### [Given text]
Visit NC’s most successful campaign

In 2019, Visit NC continued its most successful tourism advertising campaign ever — “Firsts That Last.”

Launched in spring 2018, the ongoing campaign has won numerous awards and generated strong results. The documentary-style TV, print and digital campaign features video of actual visitors traveling to North Carolina for the first time, each to experience something new.

Camera crews followed visitors as they had authentic never-before experiences — ranging from an Ohio mother and child getting their first view of the ocean to a New York couple having their first taste of farm life and moonshine.

“When visitors experience something for the first time in North Carolina, it makes a connection — and a memory — that lasts forever,” said Wit Tuttell, EDPNC’s vice president for tourism marketing. “The Firsts That Last campaign is currently the foundation for all of Visit NC’s tourism marketing.”

Firsts That Last

Campaign Video

The magic of experiencing something for the very first time never gets old.

The campaign has won 11 tourism industry awards, including a prestigious Mercury Award from the U.S. Travel Association’s National Council of State Tourism Directors; a Gold Adrian Award for integrated marketing from Hospitality Sales and Marketing Association International; and nine ADDY Awards from the American Advertising Federation.

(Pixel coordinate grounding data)
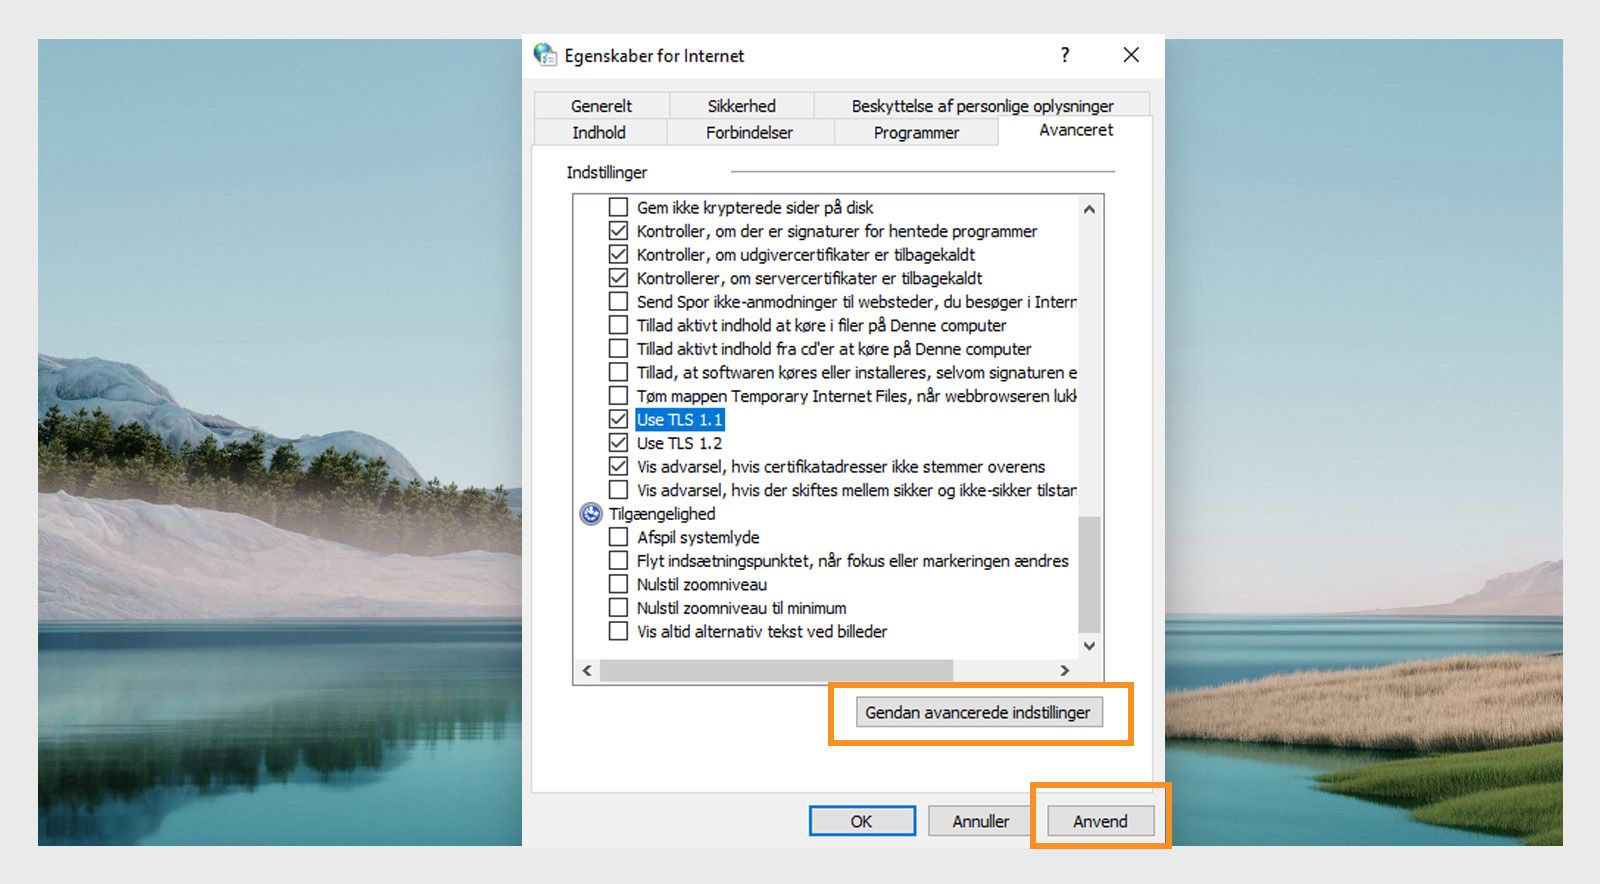Click the scroll left arrow below settings list
This screenshot has height=884, width=1600.
coord(587,671)

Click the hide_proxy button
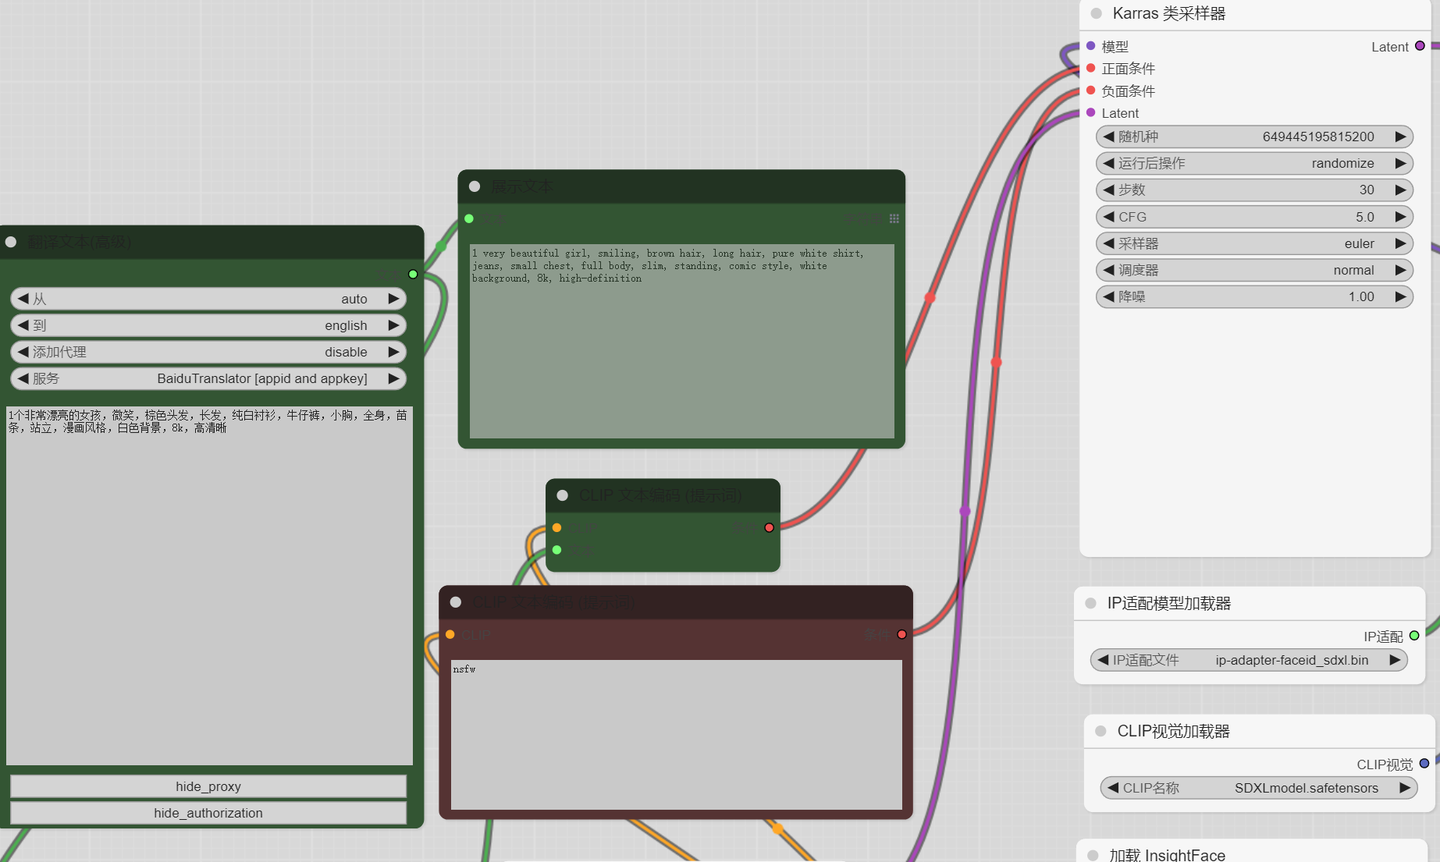208,786
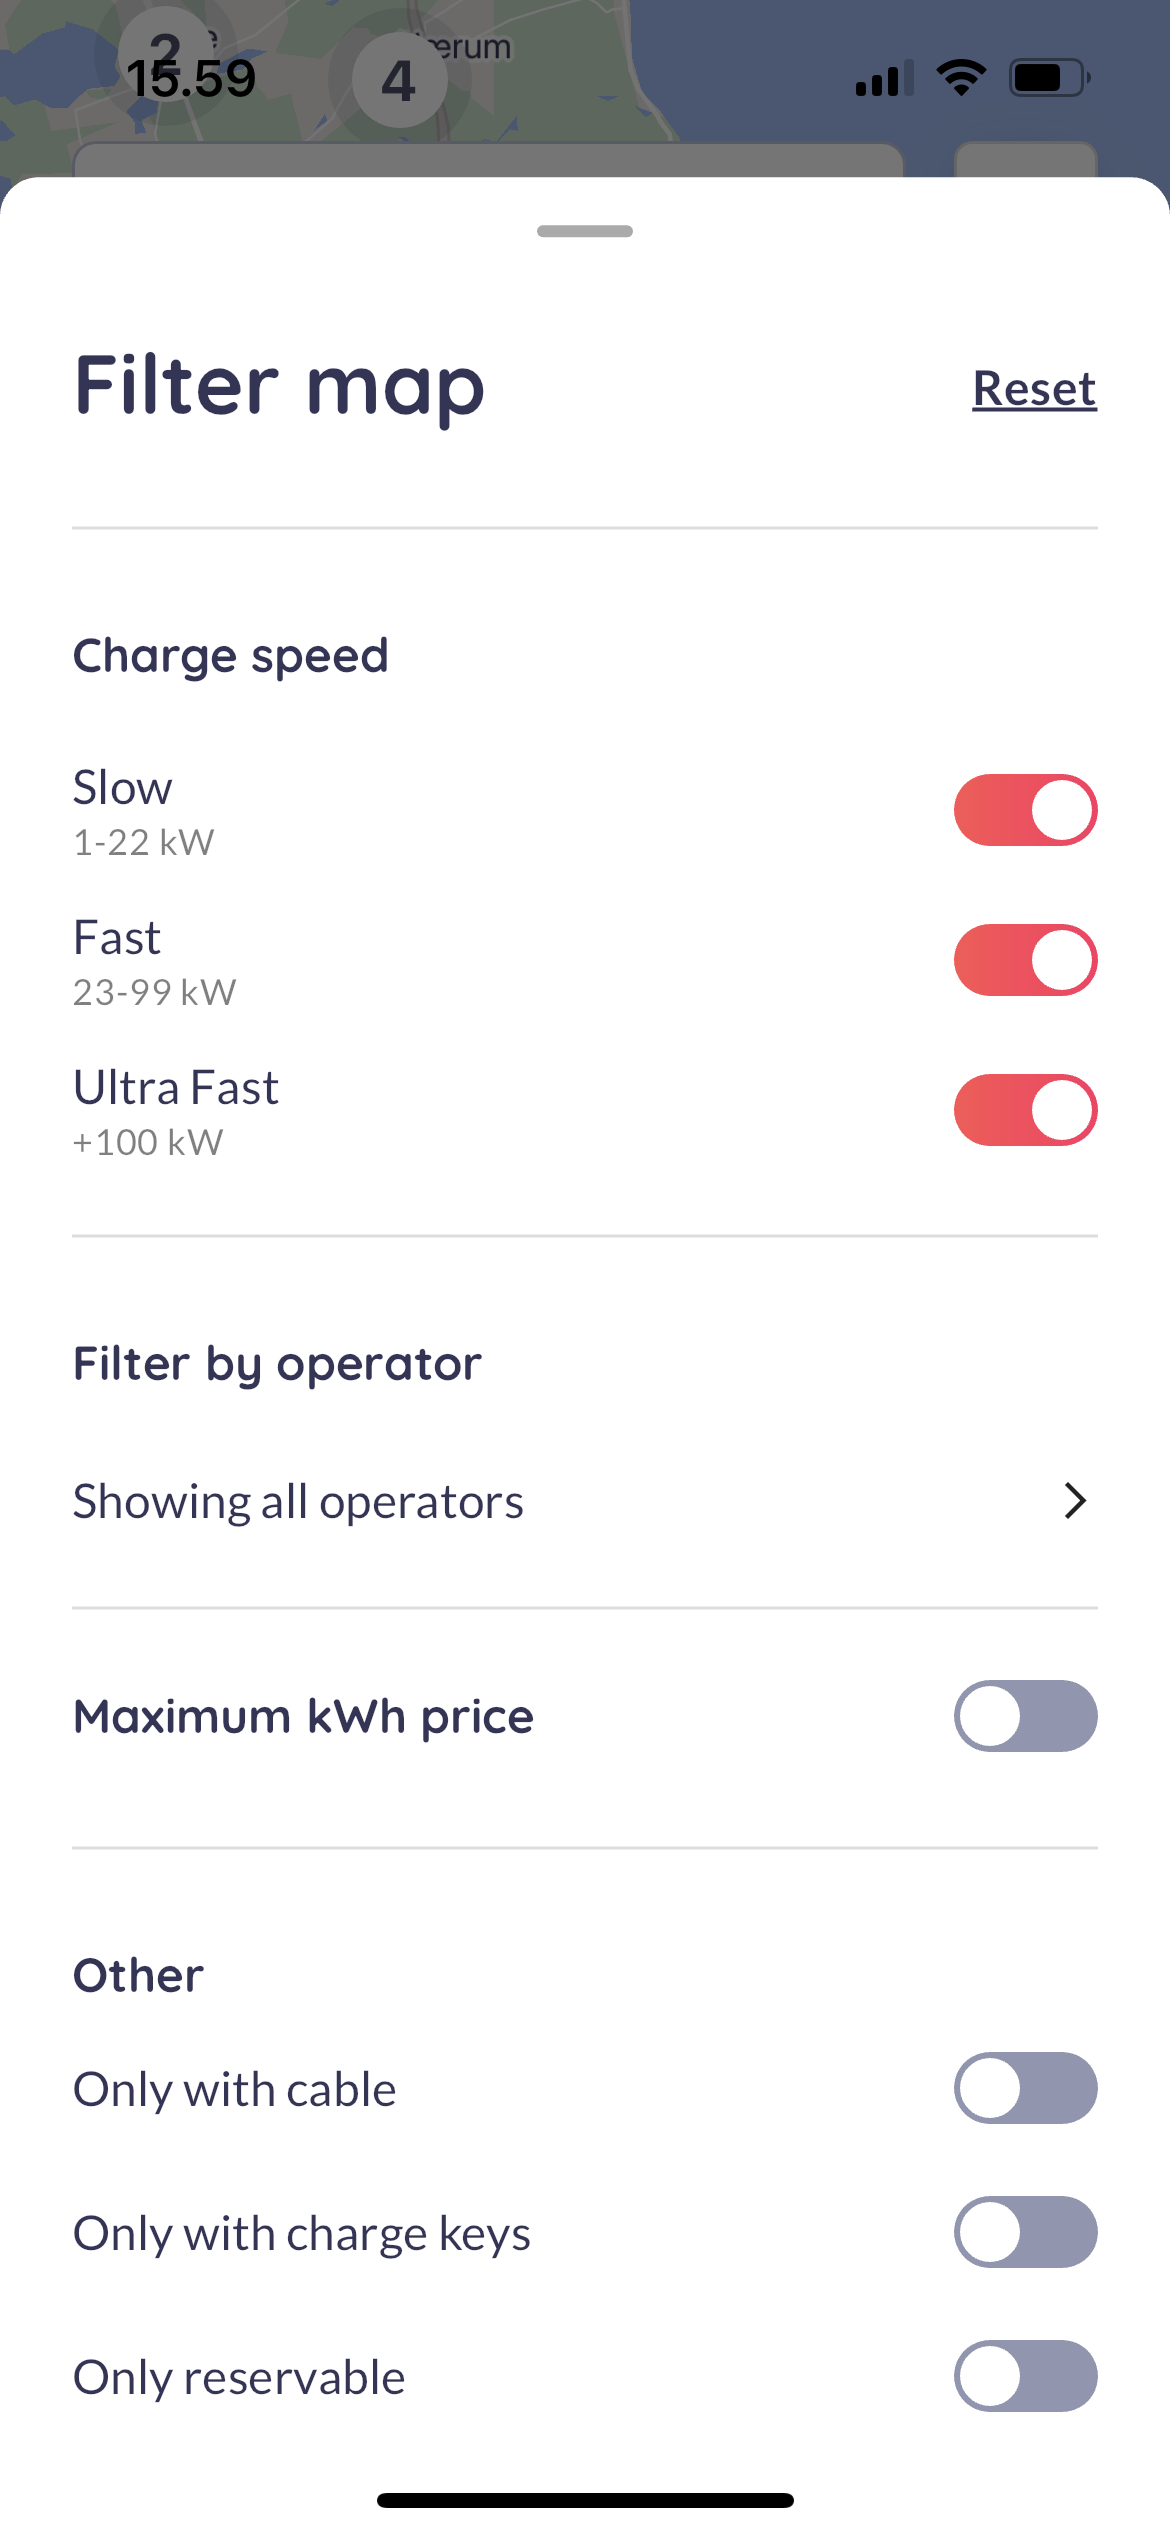Tap the dimmed search bar behind sheet
This screenshot has height=2532, width=1170.
[488, 160]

### [Exercise requirements]
A) Repeat the stretch of the Visit NC campaign text from "Camera crews followed" through "never gets old.", swapping "moonshine" for "sweet tea".
B) Carry on writing the Visit NC campaign text from the point where it stops.
None of the entries are used in this exercise.

### [Per-task outputs]
A)
Camera crews followed visitors as they had authentic never-before experiences — ranging from an Ohio mother and child getting their first view of the ocean to a New York couple having their first taste of farm life and sweet tea.

“When visitors experience something for the first time in North Carolina, it makes a connection — and a memory — that lasts forever,” said Wit Tuttell, EDPNC’s vice president for tourism marketing. “The Firsts That Last campaign is currently the foundation for all of Visit NC’s tourism marketing.”

Firsts That Last

Campaign Video

The magic of experiencing something for the very first time never gets old.

B)
“We were really happy with our Mercury Award, where we beat out Michigan and Oregon as finalists — two states whose tourism marketing budgets are among the top 10 largest in the nation and more than triple our budget,” Tuttell said.

“But it’s not just about awards, it’s about Impact,” he added.

Those exposed to the campaign through Visit NC’s paid or owned digital messaging (via advertising, website and social media channels) visited North Carolina at nearly 1.5 times the rate of control groups not seeing the campaign, Tuttell said.

Over the first 18 months of the campaign, traffic to Visit NC’s website from six target metropolitan markets outside North Carolina increased nearly 67% over the 18 months prior to the campaign.